= DOCUMENT =

###

Told that her daughter had been electrocuted, she rushed to the crematory only to find signs of abuse on the girl’s body. Despite her protests, men at the site quickly cremated her daughter’s body even before the girl’s father could get there — destroying evidence, she said, of the rape she believed they had committed.
The case has stirred a new wave of protests in New Delhi over rampant sexual violence, particularly against women and girls who are low-caste Dalits, as the girl and her family are.
The girl’s parents say that their child was raped and killed by four men, including the crematory’s head priest. They accuse the police in Delhi of not stopping the men from destroying potential evidence, and then detaining and pressuring them to file only a complaint that echoed the priest’s version of what happened — that the child had been electrocuted after stepping on a wire.
The police say that an investigation is underway and that they have arrested the four accused men, who have now been charged with rape, murder and wrongful confinement. The police denied the family’s accusations of negligence and mistreatment.
“The priest said, ‘Don’t make a noise, don’t shout, or else you will have to face a lengthy court case,’” the child’s mother said in an interview with The New York Times. “If she died of electric current, why was he rushing to cremate her without a record?”
(Indian law prohibits the publication of names or any identifying details of rape victims or their families.)
Opposition leaders have raised questions about the handling by New Delhi’s police, who answer to Prime Minister Narendra Modi’s central government. Opposition groups, Dalit activist organizations, and youth- and gender-rights activists have held candle vigils and protests near the country’s Parliament, demanding “justice for the nation’s daughter” — a slogan that has become familiar as it is repeated after each brutal assault.
The young girl’s family has set up a protest tent on the main road of the Delhi Cantonment, just a couple hundred yards from the crime scene and not far from a shrine where mother and daughter would beg for alms.

###

Interface element lines:

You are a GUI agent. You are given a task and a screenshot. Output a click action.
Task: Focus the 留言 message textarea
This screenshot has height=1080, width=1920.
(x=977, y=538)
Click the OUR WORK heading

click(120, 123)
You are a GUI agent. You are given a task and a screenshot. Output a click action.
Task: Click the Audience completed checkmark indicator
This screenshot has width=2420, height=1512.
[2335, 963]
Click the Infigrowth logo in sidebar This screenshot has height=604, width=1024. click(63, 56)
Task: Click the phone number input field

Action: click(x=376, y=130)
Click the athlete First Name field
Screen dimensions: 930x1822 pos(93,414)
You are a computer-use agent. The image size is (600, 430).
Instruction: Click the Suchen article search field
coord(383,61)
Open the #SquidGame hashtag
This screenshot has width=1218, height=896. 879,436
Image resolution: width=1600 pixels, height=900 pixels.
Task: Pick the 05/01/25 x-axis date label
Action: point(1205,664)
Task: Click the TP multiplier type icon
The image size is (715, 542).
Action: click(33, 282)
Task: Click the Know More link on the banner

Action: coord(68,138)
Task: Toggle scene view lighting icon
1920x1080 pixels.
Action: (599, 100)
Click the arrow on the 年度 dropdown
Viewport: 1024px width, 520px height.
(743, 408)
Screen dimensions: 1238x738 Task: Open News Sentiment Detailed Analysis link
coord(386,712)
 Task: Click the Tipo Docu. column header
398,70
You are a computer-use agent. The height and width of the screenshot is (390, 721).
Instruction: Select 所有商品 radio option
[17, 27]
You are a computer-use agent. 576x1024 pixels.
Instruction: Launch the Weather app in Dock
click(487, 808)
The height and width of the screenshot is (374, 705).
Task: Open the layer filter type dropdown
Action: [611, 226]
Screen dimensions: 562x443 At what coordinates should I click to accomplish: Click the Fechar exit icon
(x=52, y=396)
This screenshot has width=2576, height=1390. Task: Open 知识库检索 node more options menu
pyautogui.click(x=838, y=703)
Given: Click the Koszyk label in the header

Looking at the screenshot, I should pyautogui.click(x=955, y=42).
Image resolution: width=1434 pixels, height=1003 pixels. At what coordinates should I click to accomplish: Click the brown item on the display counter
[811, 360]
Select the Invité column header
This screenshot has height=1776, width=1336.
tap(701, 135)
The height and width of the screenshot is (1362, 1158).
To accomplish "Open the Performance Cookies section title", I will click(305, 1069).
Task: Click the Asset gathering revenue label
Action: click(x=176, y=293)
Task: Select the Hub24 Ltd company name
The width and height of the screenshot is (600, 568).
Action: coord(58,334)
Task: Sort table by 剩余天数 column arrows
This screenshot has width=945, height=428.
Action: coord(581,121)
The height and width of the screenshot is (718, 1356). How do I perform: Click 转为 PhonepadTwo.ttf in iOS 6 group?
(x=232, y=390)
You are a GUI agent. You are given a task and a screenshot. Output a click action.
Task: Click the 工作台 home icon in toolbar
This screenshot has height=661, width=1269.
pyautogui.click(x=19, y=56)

###

= EXERCISE INSTRUCTIONS =
1 – Please reproduce the news report between "Told that her" and "they had committed.", inclusive.
2 – In the news report, what charges have the four accused men been given?
3 – Continue the news report from the point where it ends.

= PER-TASK OUTPUTS =
1 –
Told that her daughter had been electrocuted, she rushed to the crematory only to find signs of abuse on the girl’s body. Despite her protests, men at the site quickly cremated her daughter’s body even before the girl’s father could get there — destroying evidence, she said, of the rape she believed they had committed.

2 – Rape, murder and wrongful confinement.

3 –
Two dozen security forces guarded the crematory, its gates shut, on Thursday. Both the water cooler and the pyre where the cremation occurred were sealed off with police tape.
The young girl’s family had moved into a single-room apartment in a narrow alley off the main road less than a month ago. She had quickly made friends with the neighborhood children, playing Carrom pool with her downstairs neighbors.
“She was so sensible, so well mannered,” Suman, a downstairs neighbor, said. “And she was tough.”
The apartments don’t have a source of clean drinking water, and residents normally fetch from a pump near the shrine on the main road. The girl would go an extra step, crossing the street to the crematory, which had a water cooler.
She never made it home from her water run on the evening of Aug. 1. Her mother began to grow worried, then the crematory priest sent word that the girl had been electrocuted.
But when she rushed there, she found signs of abuse on her daughter’s body, she said.
“Her hands were bruised, the skin on one hand was peeling off. Her lips were blue and black. I opened her mouth a bit, her teeth were getting blue and black. Her eyes were shut, her hair spread, her clothes were wet. She was lying on the bench inside the crematory,” she said.
The mother said that despite her protests to wait for the girl’s father to arrive and determine what had happened, the priest and the three other men rushed through the death rites and set the body on fire. When her husband arrived and a crowd gathered, some police officers were already there, but they weren’t stopping the forced cremation, two witnesses said.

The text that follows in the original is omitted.